Oman's Capital Market Authority (CMA) has approved a revised regulation for insurance companies that will allow them to invest up to 30% of their investment portfolio abroad. Currently, the cap on investments overseas is 75%.
Mr Ahmed bin Ali Al-Maamari, Vice President for the Insurance Sector at CMA, told independent news service WAF News that the new regulation has been approved by CMA’s board of directors. Currently, approval is being sought from other relevant authorities.
The new investment cap seeks to achieve a balance in directing insurance companies’ to invest at least 70% of their funds in Oman, Mr Al-Maamari said. The changes will allow insurance companies to invest in Shariah-compliant investment vehicles locally and abroad.
According to the Insurance Sector Indicators Report 2018-2019 issued by CMA, the insurance sector's investments exceeded OMR754m ($1,958m) in 2019, an increase of 22% compared to 2018 when it stood at OMR618m. The average growth of investments by insurers reached 6% over the past five years.
The same report states that the return on insurance companies’ investments increased by 29% between 2018 and 2019, to OMR23.9m in 2019, compared to OMR18.5m in 2018.
The sector’s current investment regulations were issued in 2007 and cap insurance companies' investments abroad at 75%.
Mr Al-Maamari added that the draft regulation had been deliberated on by the sector’s players.
The revised regulation sets the quota for each investment category in the insurance sector’s investment portfolio “in a manner that ensures the diversification and distribution of assets adequately so that the companies can respond efficiently to changes in the financial markets,” Mr al-Maamari told WAF.

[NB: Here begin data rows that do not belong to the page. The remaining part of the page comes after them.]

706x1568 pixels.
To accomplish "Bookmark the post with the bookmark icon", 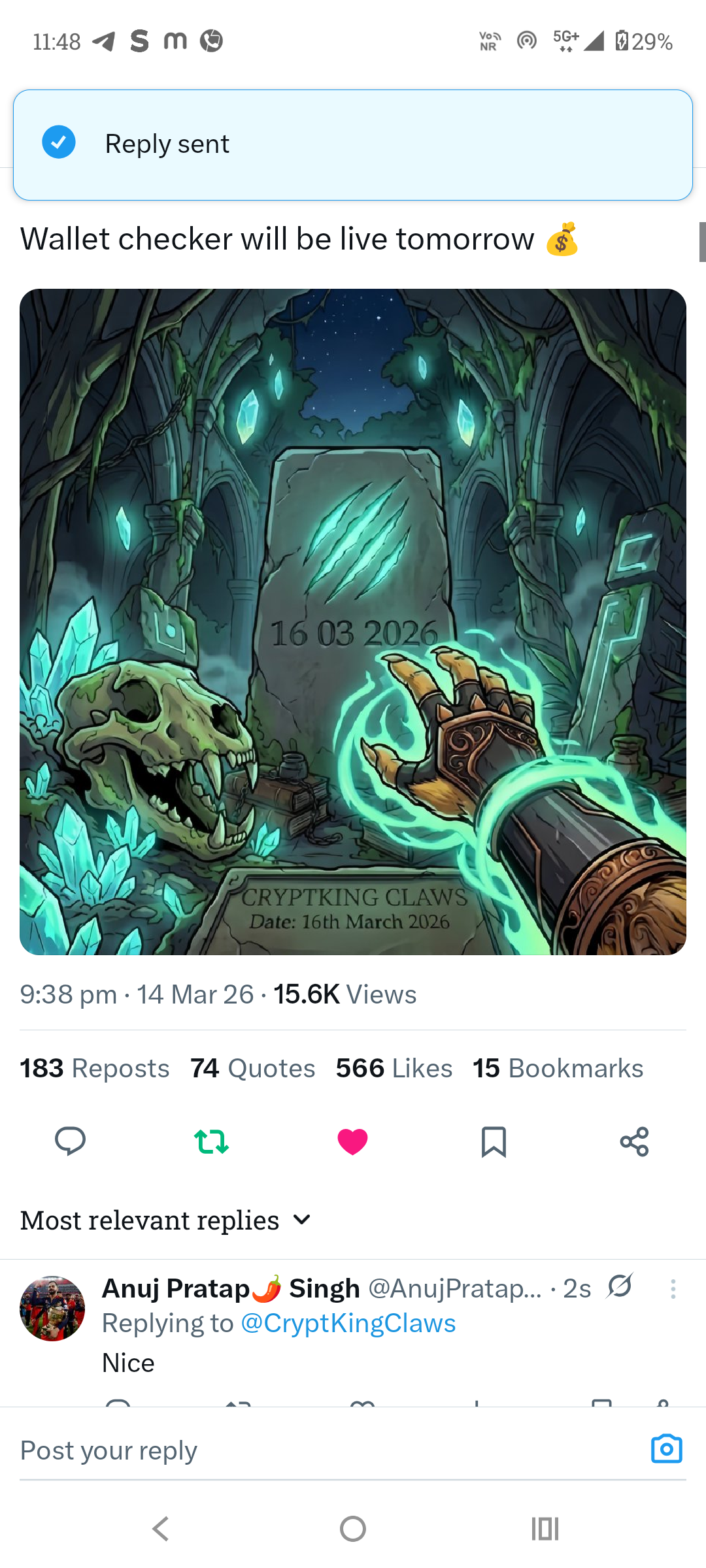I will tap(494, 1141).
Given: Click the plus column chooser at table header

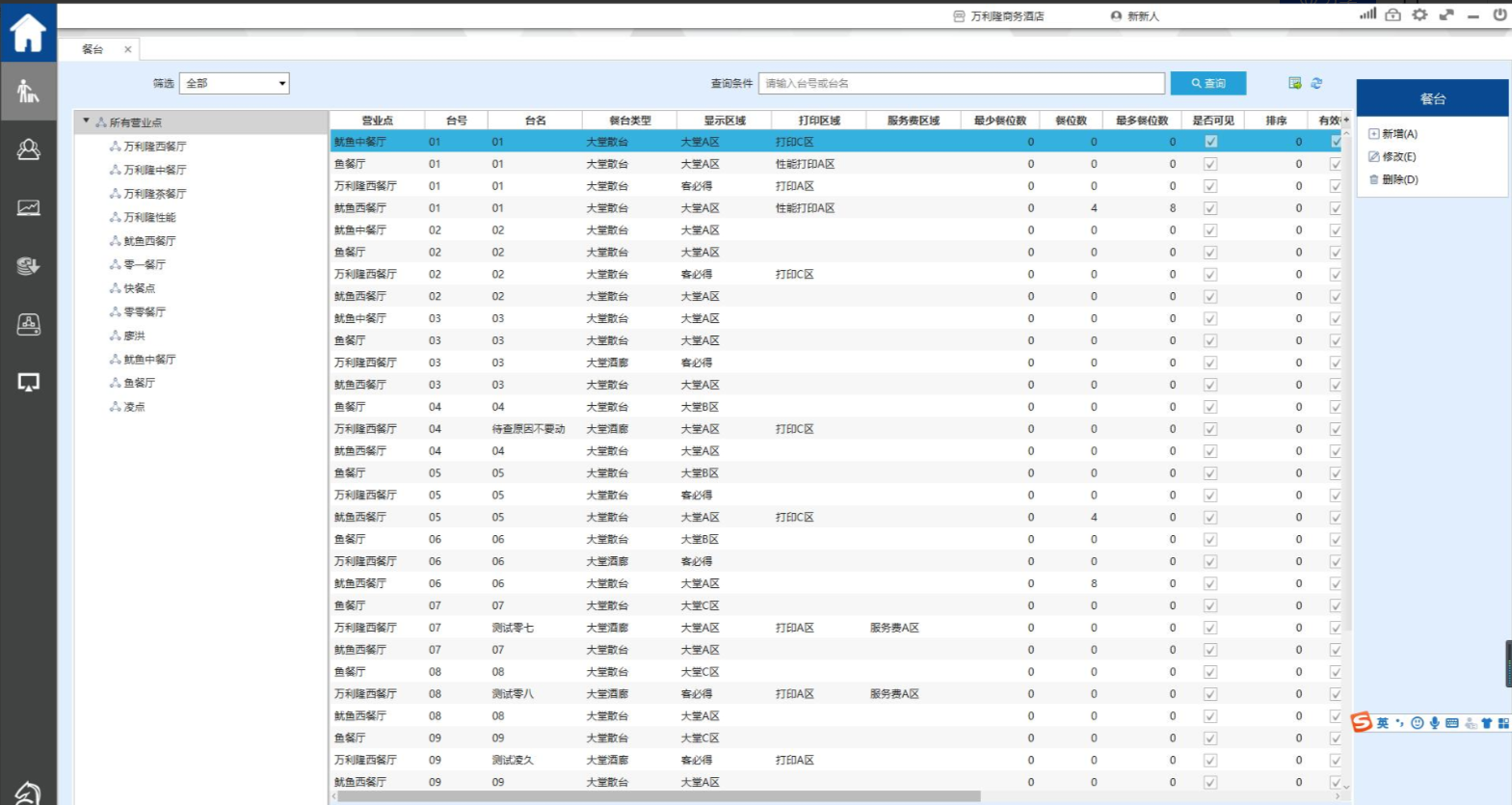Looking at the screenshot, I should pyautogui.click(x=1346, y=121).
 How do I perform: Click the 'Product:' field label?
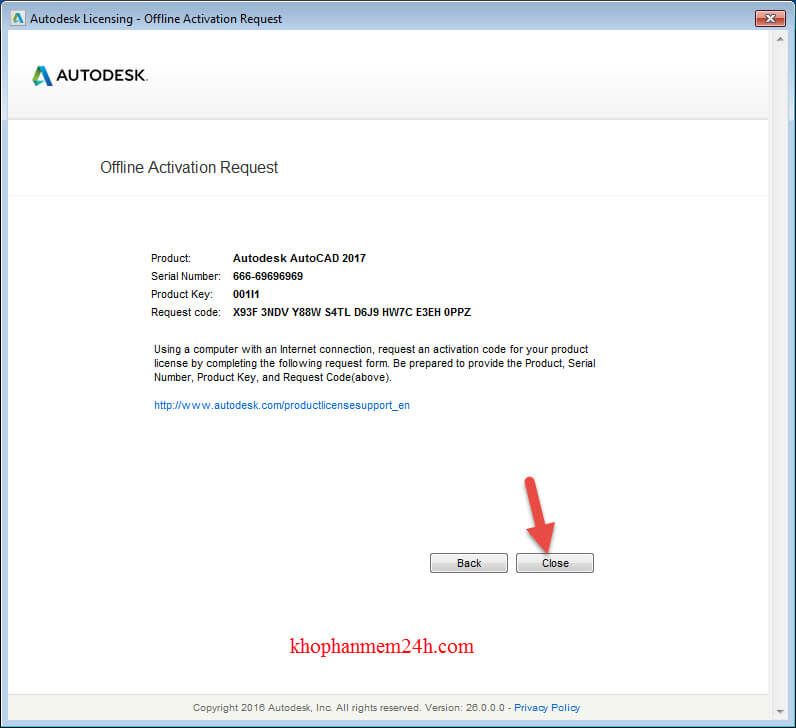[171, 258]
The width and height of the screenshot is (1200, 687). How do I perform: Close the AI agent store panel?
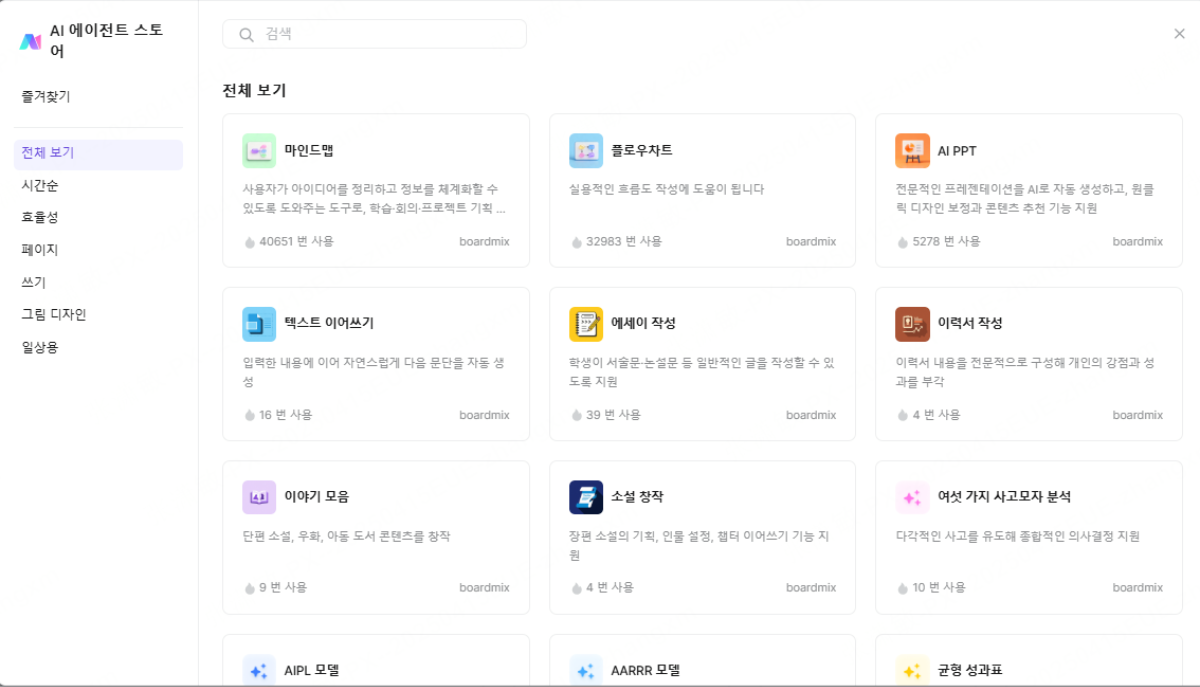1179,33
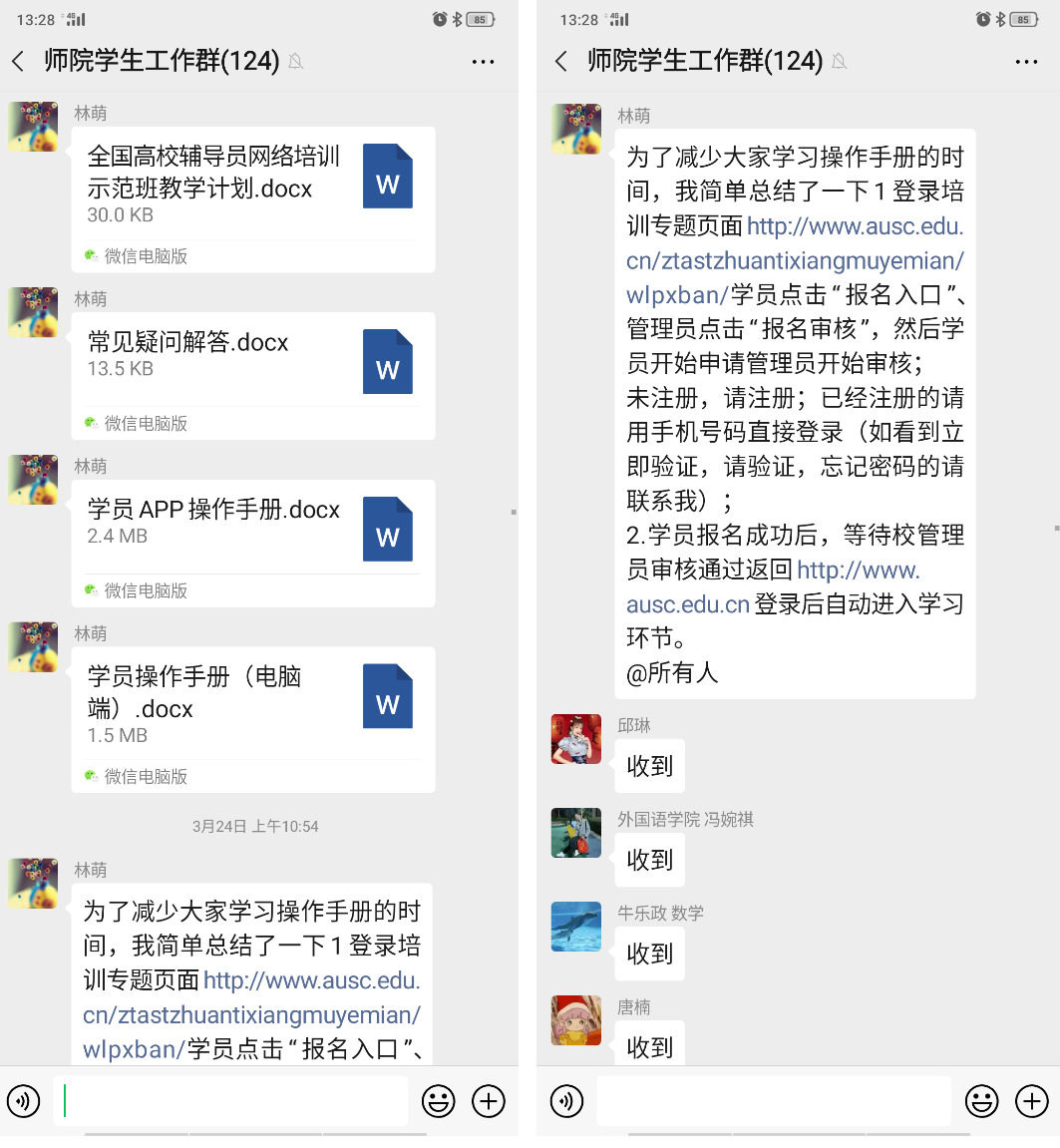Tap plus attachment icon in right chat

(1031, 1100)
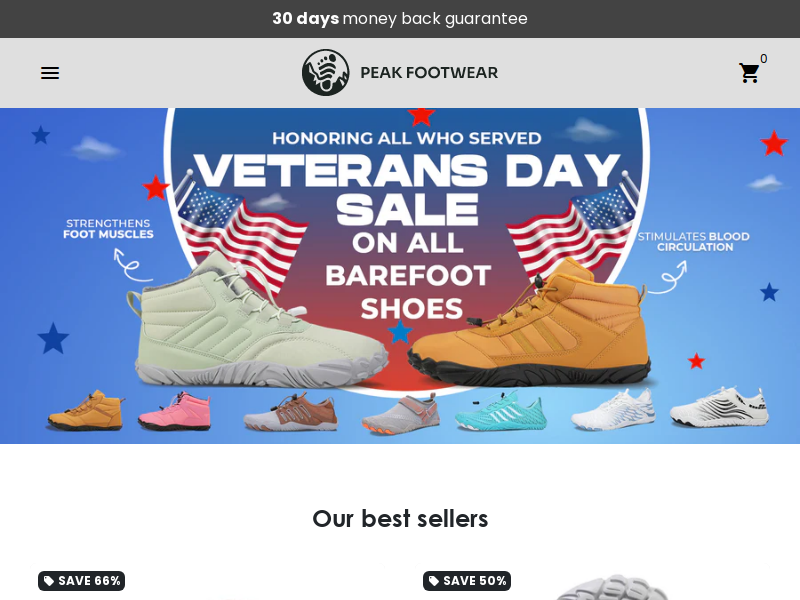Image resolution: width=800 pixels, height=600 pixels.
Task: Click the Stimulates Blood Circulation text
Action: (x=694, y=242)
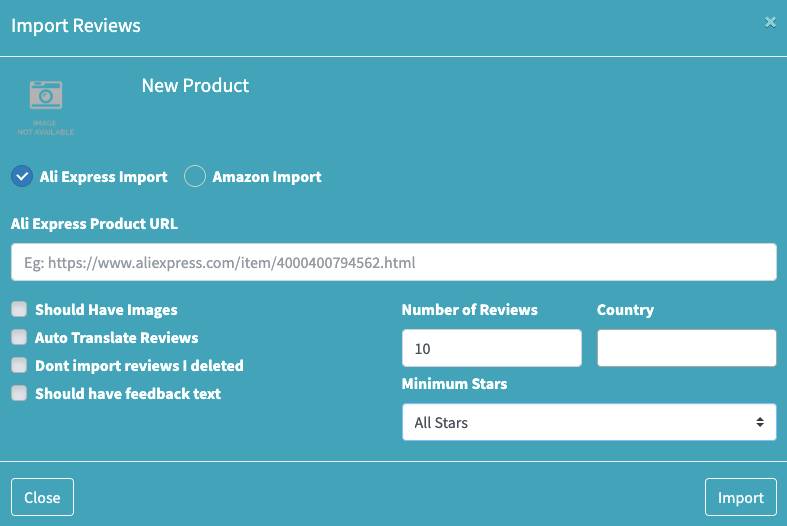Open the Minimum Stars All Stars dropdown
The width and height of the screenshot is (787, 526).
tap(588, 422)
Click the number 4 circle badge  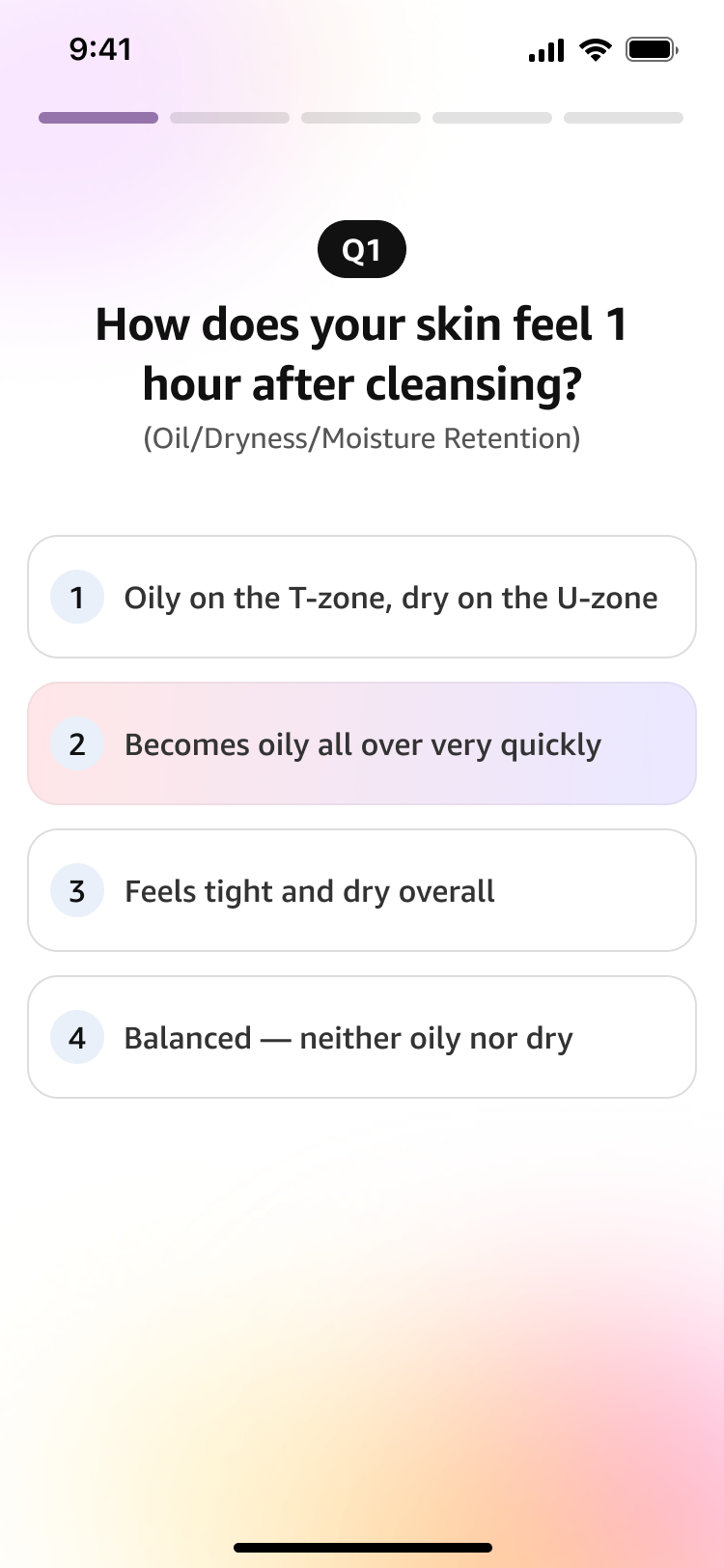[x=77, y=1038]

It mandates insurance companies to furnish an investment policy approved by their boards annually. The policy must cover the company’s plans to manage risks, investment system and risk appetite. Each insurance company will produce analysis and evaluation of the risks and possible results for each and the correlation between internal risks and external factors. The companies will have to show their abilities to meet their obligations, and that the adequacy of its capital will not be affected by these risks.